Break It Yourself est parmi les albums les plus applaudis dans les médias anglo-saxons depuis le début de 2012. Originaire de l’Illinois, Andrew Bird s’avère l’un des plus haut cotés pour ses chansons… de haut vol. Lancé trois ans après l’excellent Noble Best, ce sixième album de l’artiste trentenaire le maintient dans les hautes altitudes.
Si les fondements y sont folk, la culture est aussi rock, l’ouverture d’esprit y est propice au raffinement comme elle l’est à l’aventure multi-genres. On y perçoit une variété influences superbement intégérées; post-punks, brit pop, afro-caribéennes, musiques classiques et contemporaines, patrimoine celtique actualisé, sifflotements aviaires comme le suggère le nom de famille. Et l’on ne s’étonnera pas de la participation d’Annie Clark (St.Vincent) à ce projet encore récent.

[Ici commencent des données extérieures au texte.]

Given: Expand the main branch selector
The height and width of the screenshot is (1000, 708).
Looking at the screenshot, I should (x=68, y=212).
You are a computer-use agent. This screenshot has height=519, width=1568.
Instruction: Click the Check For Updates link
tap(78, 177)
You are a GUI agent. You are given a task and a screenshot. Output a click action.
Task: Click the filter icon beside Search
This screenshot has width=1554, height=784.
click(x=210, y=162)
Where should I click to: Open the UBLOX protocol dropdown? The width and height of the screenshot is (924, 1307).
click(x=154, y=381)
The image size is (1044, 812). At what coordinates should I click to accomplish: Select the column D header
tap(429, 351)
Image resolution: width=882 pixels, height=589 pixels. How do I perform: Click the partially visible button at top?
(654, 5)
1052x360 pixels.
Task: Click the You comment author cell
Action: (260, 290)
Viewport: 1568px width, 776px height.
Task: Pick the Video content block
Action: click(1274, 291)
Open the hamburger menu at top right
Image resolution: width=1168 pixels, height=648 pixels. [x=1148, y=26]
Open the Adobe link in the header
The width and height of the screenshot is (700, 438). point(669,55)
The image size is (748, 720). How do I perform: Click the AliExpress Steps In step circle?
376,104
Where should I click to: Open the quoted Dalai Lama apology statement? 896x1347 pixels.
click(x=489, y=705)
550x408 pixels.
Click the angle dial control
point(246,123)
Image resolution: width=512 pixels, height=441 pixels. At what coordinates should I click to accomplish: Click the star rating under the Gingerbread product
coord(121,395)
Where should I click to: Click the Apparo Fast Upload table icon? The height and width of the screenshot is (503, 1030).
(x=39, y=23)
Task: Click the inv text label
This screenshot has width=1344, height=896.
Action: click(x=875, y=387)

On peut y voir un parti-pris contemplatif puisque rythmes et mots évoquent faste et luxuriance, le calme bucolique de la ferme où l’artiste aime vivre en retrait. Ce qui ne réduit en rien sa lucidité exemplaire, l’envergure de sa pensée et sa capacité à mener tout sujet sur le territoire du sensible, qu’il s’agisse du déclin dramatique de la population des abeilles (Desperation Breeds) ou des détours intéressés que prend la mémoire humaine (Lazy Projector, Near Death Experience, Lusitania).
En ce qui me concerne, Andrew Bird est de ces rarissimes auteurs-compositeurs dont la musique et les mots sont à même hauteur. Décidément, ce mec frise parfois la perfection chansonnière.